LLMs, Bias, and the Implications for Equitable Healthcare

Topic

LLMs, Bias, and the Implications for Equitable Healthcare

Video

Speakers

Irene Y. Chen, Assistant Professor, UC Berkeley and UCSF in Computational Precision Health (CPH), Electrical Engineering and Computer Science (EECS), and Berkeley AI Research (BAIR)

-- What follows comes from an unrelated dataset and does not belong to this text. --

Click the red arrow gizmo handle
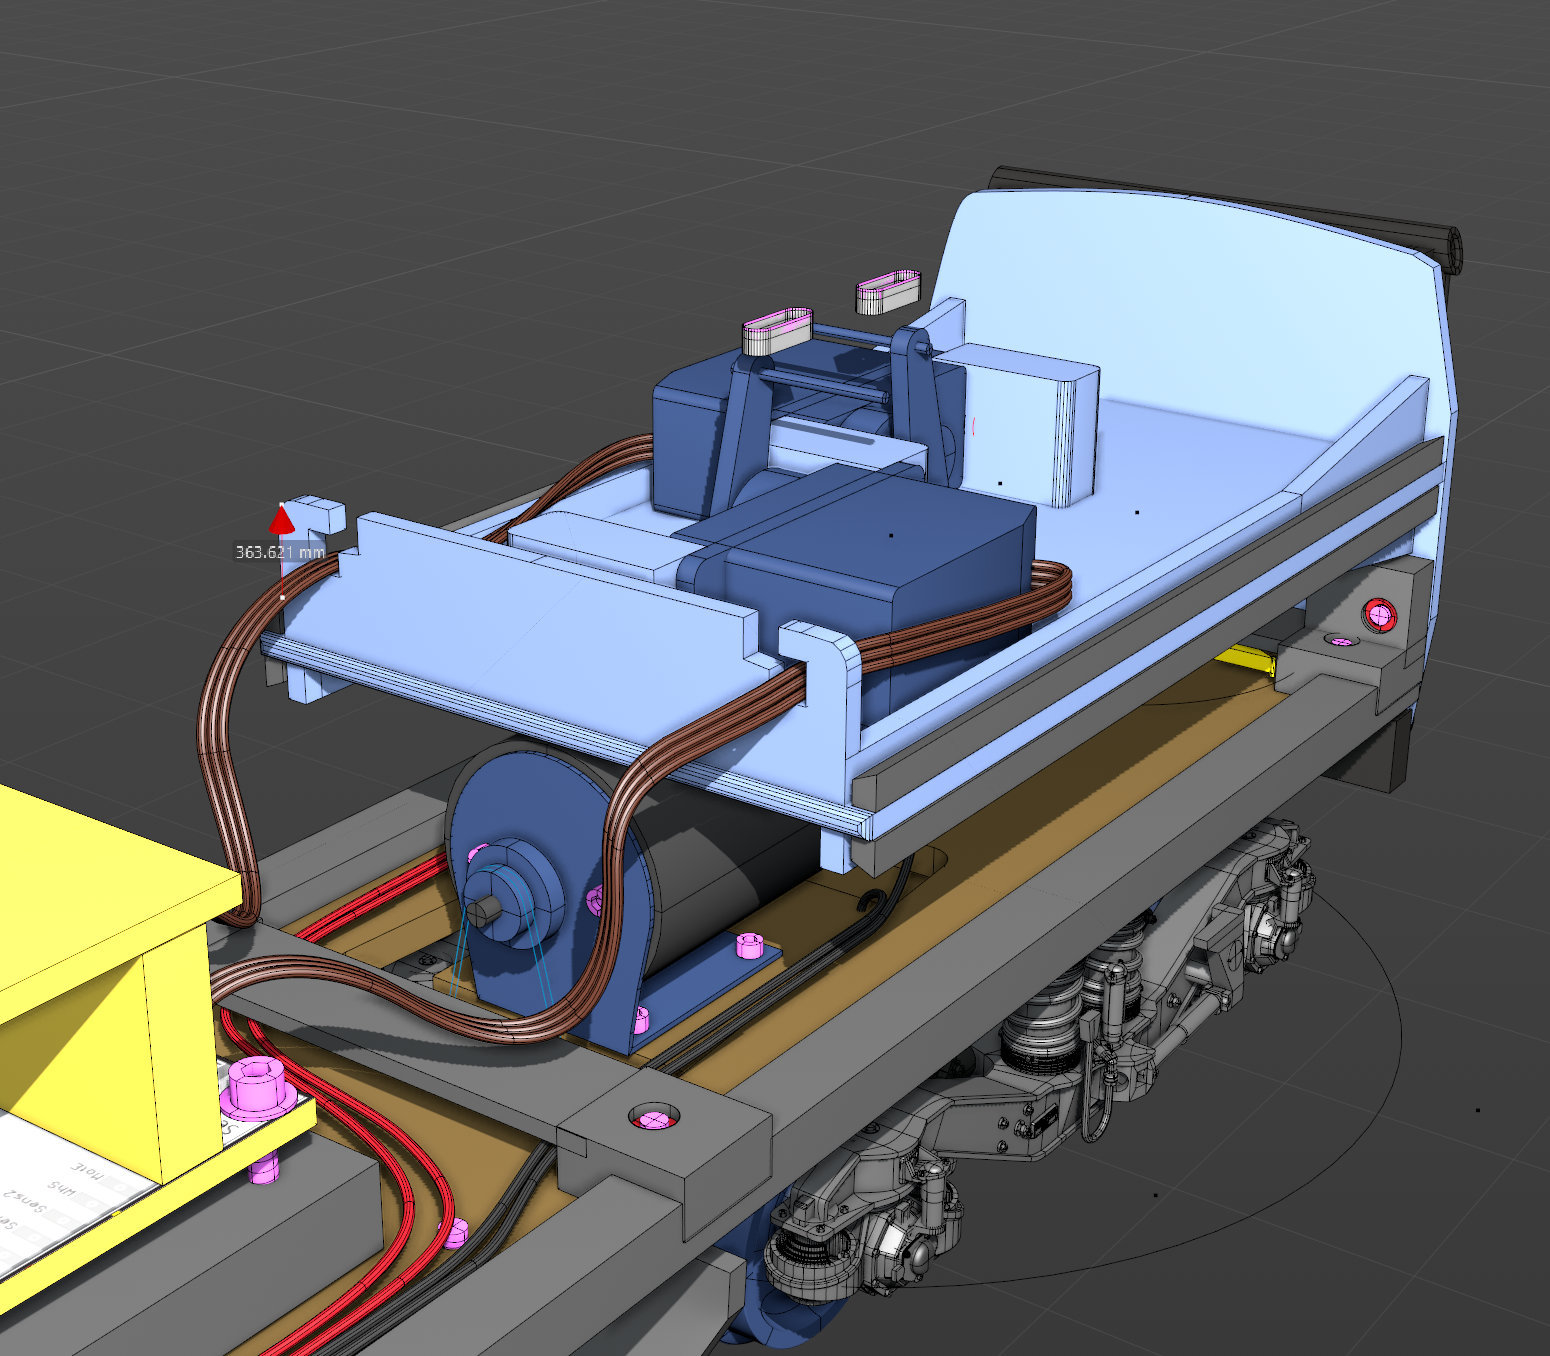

Dr. Chen is an assistant professor at UC Berkeley and UCSF. She studies machine learning systems for healthcare to be more robust, impactful, and equitable with a focus on women’s health. Her work has been published in machine learning conferences (NeurIPS, AAAI) and medical journals (Nature Medicine, Lancet Digital Health), and has been covered by media outlets including MIT Tech Review, NPR/WGBH, and Stat News. She has been named a Rising Star in EECS, Machine Learning, and Data Science. Irene received her PhD in Electrical Engineering and Computer Science from MIT, and her joint AB/SM in Applied Math from Harvard.

Session Description
Large language models (LLMs) have demonstrated impressive capabilities, but also exhibit concerning biases that can perpetuate harm. This is especially problematic in high-stakes domains like healthcare, where biases can severely impact equitable access and quality of care. In this talk, I will discuss two recent projects examining the implications of LLMs on equitable healthcare. First, I will present work designing guiding principles for LLMs in maternal health through participatory design with healthcare workers, women, and birthing people. Next, I will demonstrate how LLMs can provide insight into medication switching for contraceptives using clinical notes from UCSF. The talk concludes with a discussion about the implications of LLMs in the existing landscape of bias in medical AI.